- [YOUR OBJECTIVE]
Output the entries that follow, word for word.

*** RECORDS SUPPLIED Section Begins ***

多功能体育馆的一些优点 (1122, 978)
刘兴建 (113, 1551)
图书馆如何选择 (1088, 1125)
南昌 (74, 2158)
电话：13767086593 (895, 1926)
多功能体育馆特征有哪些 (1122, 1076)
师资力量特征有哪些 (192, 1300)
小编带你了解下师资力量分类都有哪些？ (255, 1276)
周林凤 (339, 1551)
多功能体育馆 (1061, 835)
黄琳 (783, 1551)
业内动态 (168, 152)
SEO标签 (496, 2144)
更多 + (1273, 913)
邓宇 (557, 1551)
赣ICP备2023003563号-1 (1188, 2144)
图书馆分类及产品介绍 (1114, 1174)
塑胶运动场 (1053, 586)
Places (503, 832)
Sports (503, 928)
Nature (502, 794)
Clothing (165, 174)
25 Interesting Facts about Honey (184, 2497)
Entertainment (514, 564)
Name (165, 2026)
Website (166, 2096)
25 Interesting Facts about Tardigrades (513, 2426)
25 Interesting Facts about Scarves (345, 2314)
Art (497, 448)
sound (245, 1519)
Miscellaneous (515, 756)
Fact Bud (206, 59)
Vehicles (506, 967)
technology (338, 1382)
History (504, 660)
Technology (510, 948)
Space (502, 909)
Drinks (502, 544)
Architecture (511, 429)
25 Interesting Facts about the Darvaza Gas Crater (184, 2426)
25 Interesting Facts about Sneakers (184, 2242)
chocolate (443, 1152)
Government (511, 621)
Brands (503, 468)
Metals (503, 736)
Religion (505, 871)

*** RECORDS SUPPLIED Section Ends ***

- [ANSWER SPACE]
多功能体育馆的一些优点 (1122, 978)
刘兴建 (113, 1551)
图书馆如何选择 (1088, 1125)
南昌 (74, 2158)
电话：13767086593 (895, 1926)
多功能体育馆特征有哪些 (1122, 1076)
师资力量特征有哪些 (192, 1300)
小编带你了解下师资力量分类都有哪些？ (255, 1276)
周林凤 (339, 1551)
多功能体育馆 (1061, 835)
黄琳 (783, 1551)
业内动态 (168, 152)
SEO标签 (496, 2144)
更多 + (1273, 913)
邓宇 (557, 1551)
赣ICP备2023003563号-1 (1188, 2144)
图书馆分类及产品介绍 (1114, 1174)
塑胶运动场 (1053, 586)
Places (503, 832)
Sports (503, 928)
Nature (502, 794)
Clothing (165, 174)
25 Interesting Facts about Honey (184, 2497)
Entertainment (514, 564)
Name (165, 2026)
Website (166, 2096)
25 Interesting Facts about Tardigrades (513, 2426)
25 Interesting Facts about Scarves (345, 2314)
Art (497, 448)
sound (245, 1519)
Miscellaneous (515, 756)
Fact Bud (206, 59)
Vehicles (506, 967)
technology (338, 1382)
History (504, 660)
Technology (510, 948)
Space (502, 909)
Drinks (502, 544)
Architecture (511, 429)
25 Interesting Facts about the Darvaza Gas Crater (184, 2426)
25 Interesting Facts about Sneakers (184, 2242)
chocolate (443, 1152)
Government (511, 621)
Brands (503, 468)
Metals (503, 736)
Religion (505, 871)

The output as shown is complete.